Seismological Society of Japan Fall Meeting

Presentation information

Room A

General session » S15. Strong Ground Motion and Earthquake Disaster

[S15]PM-3

Mon. Sep 16, 2019 4:00 PM - 5:15 PM ROOM A (Clock Tower Centennial Hall)

chairperson:Naoki Hayashimoto(Japan Meteorological Agency), Kenji Kanjo(Takamisawa Cybernetics Co.Ltd.)

4:30 PM - 4:45 PM

[S15-16] Estimation of fault geometry to obtain an accurate seismic intensity in real time

*YING XIAO1, Masumi Yamada2 (1. Key Laboratory of Earthquake Engineering and Engineering Vibration, Institute of Engineering Mechanics, China Earthquake Administration, 2. DPRI, Kyoto University)

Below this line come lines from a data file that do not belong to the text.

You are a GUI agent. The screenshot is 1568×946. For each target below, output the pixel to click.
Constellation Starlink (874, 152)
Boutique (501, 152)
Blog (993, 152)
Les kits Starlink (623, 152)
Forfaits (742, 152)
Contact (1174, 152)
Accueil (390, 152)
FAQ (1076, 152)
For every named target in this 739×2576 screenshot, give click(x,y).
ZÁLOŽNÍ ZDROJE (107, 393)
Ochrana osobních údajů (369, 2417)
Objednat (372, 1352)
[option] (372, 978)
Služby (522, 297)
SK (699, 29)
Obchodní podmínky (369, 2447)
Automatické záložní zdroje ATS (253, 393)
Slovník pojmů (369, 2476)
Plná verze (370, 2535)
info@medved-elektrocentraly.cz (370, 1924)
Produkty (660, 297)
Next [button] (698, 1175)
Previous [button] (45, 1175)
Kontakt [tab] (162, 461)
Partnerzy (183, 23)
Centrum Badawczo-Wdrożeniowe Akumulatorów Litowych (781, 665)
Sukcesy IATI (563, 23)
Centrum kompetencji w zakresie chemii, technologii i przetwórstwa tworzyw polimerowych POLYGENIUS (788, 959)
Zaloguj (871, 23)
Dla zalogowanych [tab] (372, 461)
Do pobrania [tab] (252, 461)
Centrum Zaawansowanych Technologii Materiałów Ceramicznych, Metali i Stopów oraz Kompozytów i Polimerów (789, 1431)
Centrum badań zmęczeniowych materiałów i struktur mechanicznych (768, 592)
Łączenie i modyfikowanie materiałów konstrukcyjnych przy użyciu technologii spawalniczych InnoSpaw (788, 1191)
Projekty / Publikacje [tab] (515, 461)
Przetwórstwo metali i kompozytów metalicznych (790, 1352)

To get the seismic intensity more rapidly and accurately, we find a method to inferring the geometry of the rupture in real-time. Most of the Earthquake Early Warning system can determine the magnitude and hypocenter location only few seconds after P-wave data. For small earthquakes, we use point source model to predict seismic intensity. But for moderate-to-large earthquake, the extent of fault rupture may be hundreds of kilometers, which will cause underestimation of seismic intensity in the place near to the fault but far from the epicenter. To get the seismic intensity more accurately and rapidly, we propose a method to estimate the surface projection of a fault in real-time.
The method is based on the GMPE of shaking intensity proposed by Yamamoto et al. (2008). As the shaking intensity has a good correlation with fault distance, we can get fault distance of every site from estimated shaking intensity and published magnitude. We parameterize the fault geometry with epicenter, fault length, fault width, strike, and relative location of the fault to the epicenter. We find the most suitable parameters for fault dimension by minimizing the fault distance estimated from the GMPE and the fault distance estimated from the parameterized source model. The most probable parameter set is obtained by the grid search. We test the performance of this method on the 2011 Tohoku earthquake dataset.
Figure 1 shows the fault distance estimated from the GMPE, and observed distance. For the observation, we used hypocenter distance and fault distance based on the Shao’s source model. It shows the station close to the fault will cause more difference between hypocenter distances and fault distance. And the fault distance we calculated from the GMPE have a good correlation with observed fault distance. In our example of Tohoku earthquake, we showed that using the site with hypocenter distance less than 400km can get a good prediction of fault geometry. The azimuthal coverage is important for the robust parameter estimation.